What needs to be done = Copy the entries exactly. Leave out any pictures.

[Study material — start]

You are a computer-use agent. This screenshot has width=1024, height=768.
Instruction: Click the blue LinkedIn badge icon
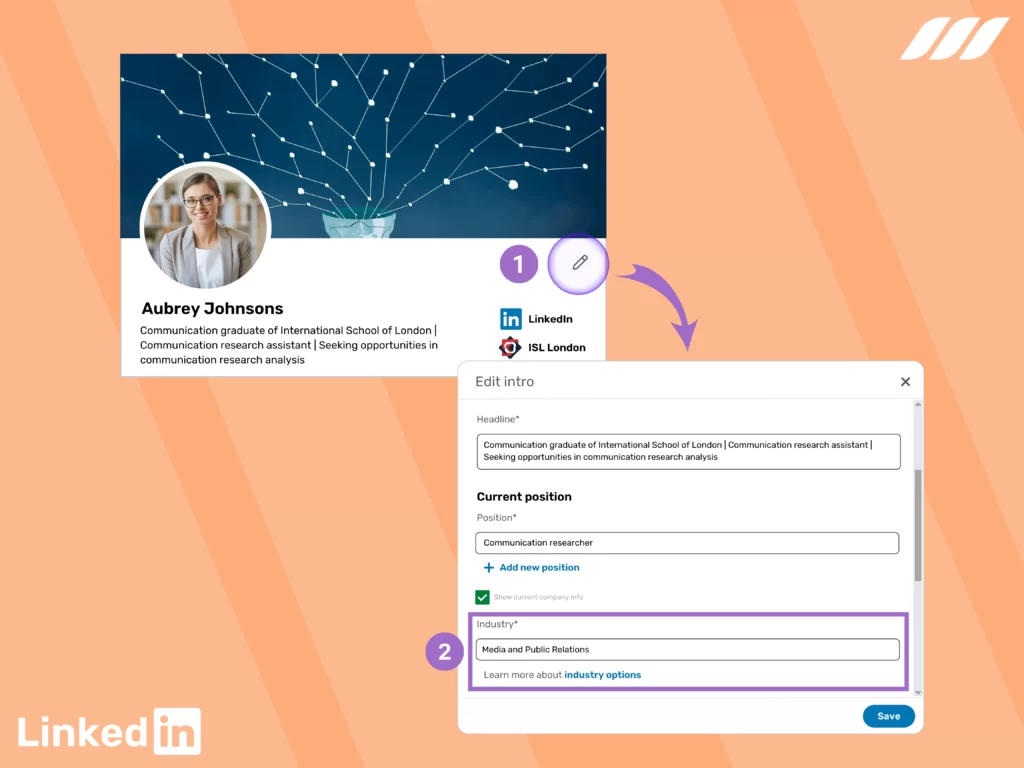[511, 318]
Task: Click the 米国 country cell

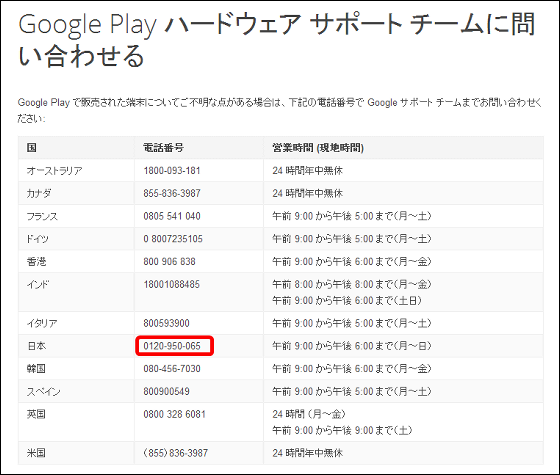Action: (x=36, y=453)
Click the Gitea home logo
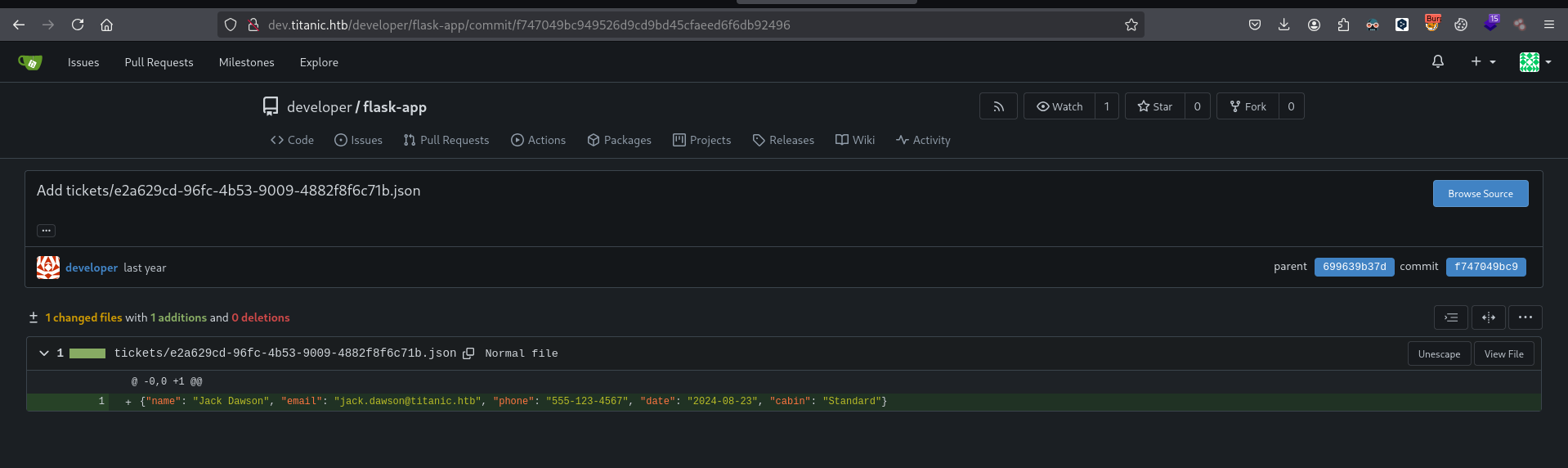The height and width of the screenshot is (468, 1568). click(30, 62)
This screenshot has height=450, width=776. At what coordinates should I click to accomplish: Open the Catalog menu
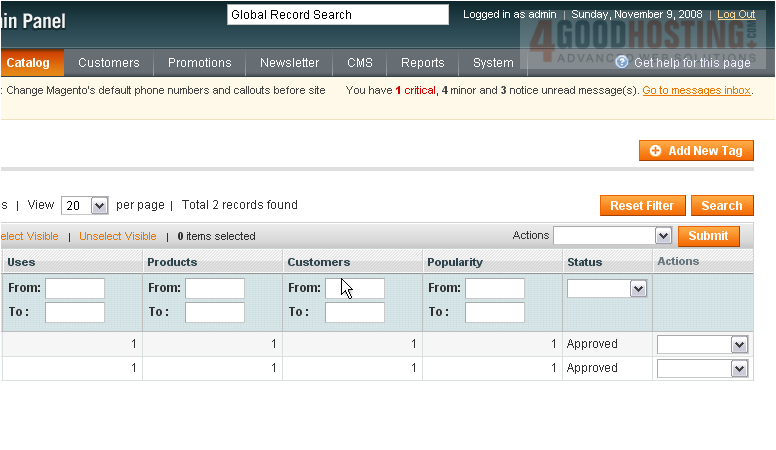coord(29,63)
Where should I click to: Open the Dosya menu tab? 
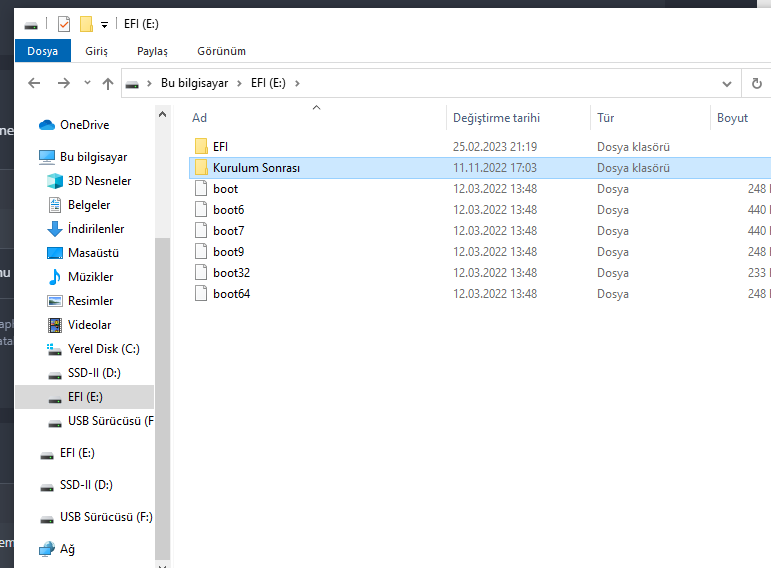point(42,51)
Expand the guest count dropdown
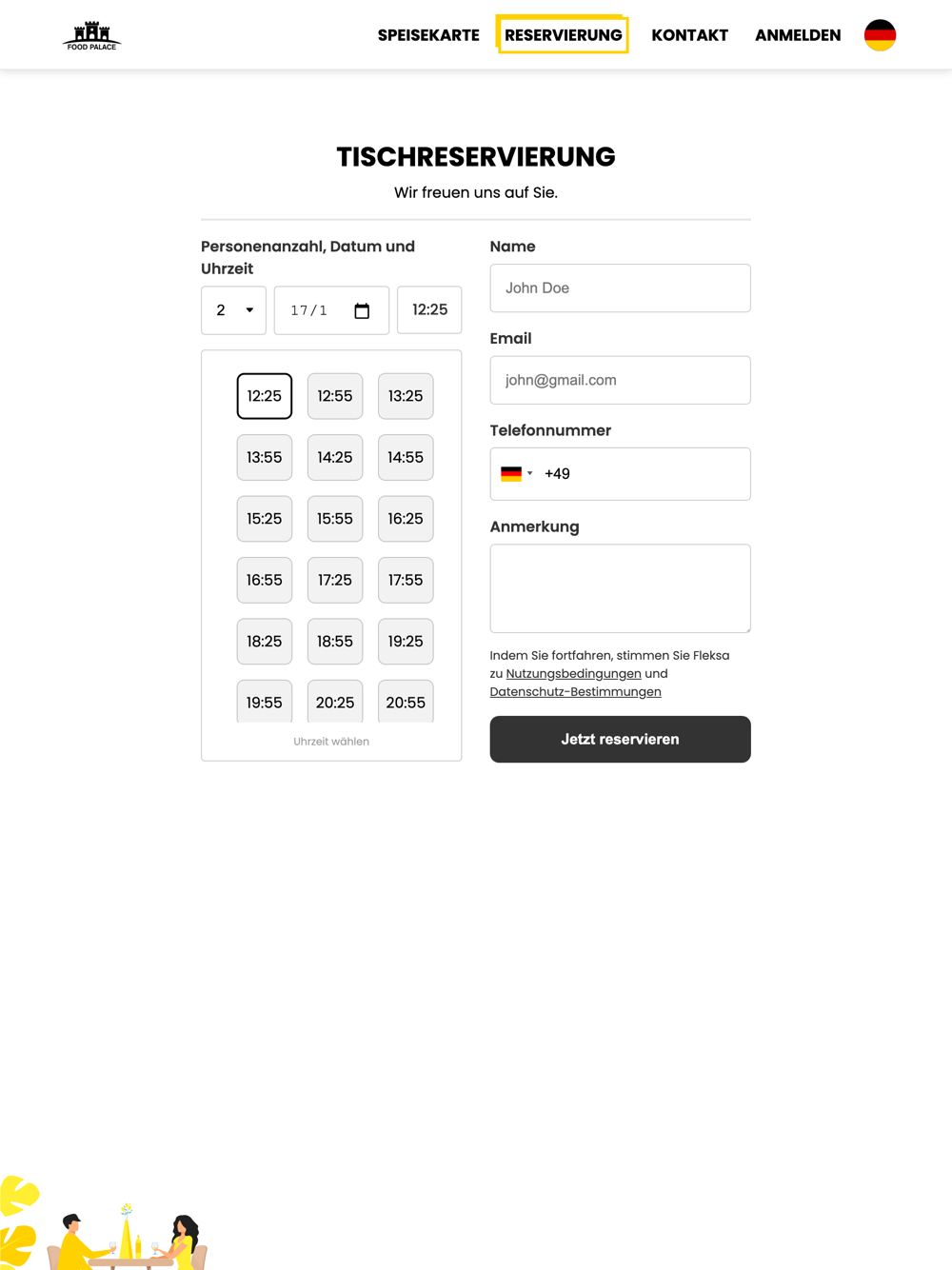Image resolution: width=952 pixels, height=1270 pixels. coord(233,310)
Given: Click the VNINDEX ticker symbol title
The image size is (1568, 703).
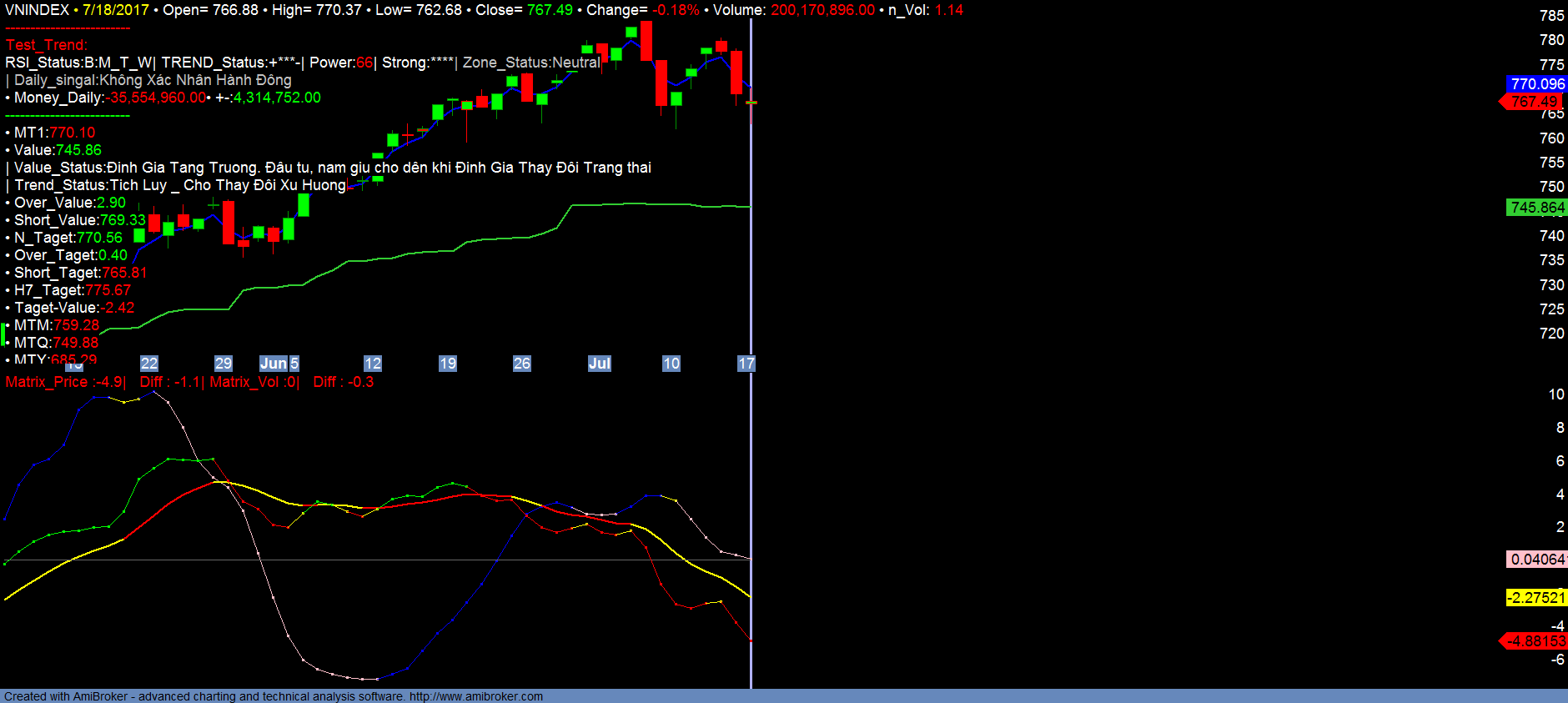Looking at the screenshot, I should click(37, 10).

[Study material — finish]

Written solution =
You are a computer-use agent. This screenshot has width=1024, height=768.
Instruction: Click the blue LinkedIn badge icon
[511, 318]
Task: Click the 米国 country cell

Action: (x=36, y=453)
Click the Gitea home logo
The height and width of the screenshot is (468, 1568). click(30, 62)
This screenshot has height=450, width=776. At what coordinates should I click to accomplish: Open the Catalog menu
coord(29,63)
Where should I click to: Open the Dosya menu tab? 
point(42,51)
Expand the guest count dropdown
Image resolution: width=952 pixels, height=1270 pixels. coord(233,310)
Given: Click the VNINDEX ticker symbol title
The image size is (1568, 703).
Looking at the screenshot, I should click(37, 10).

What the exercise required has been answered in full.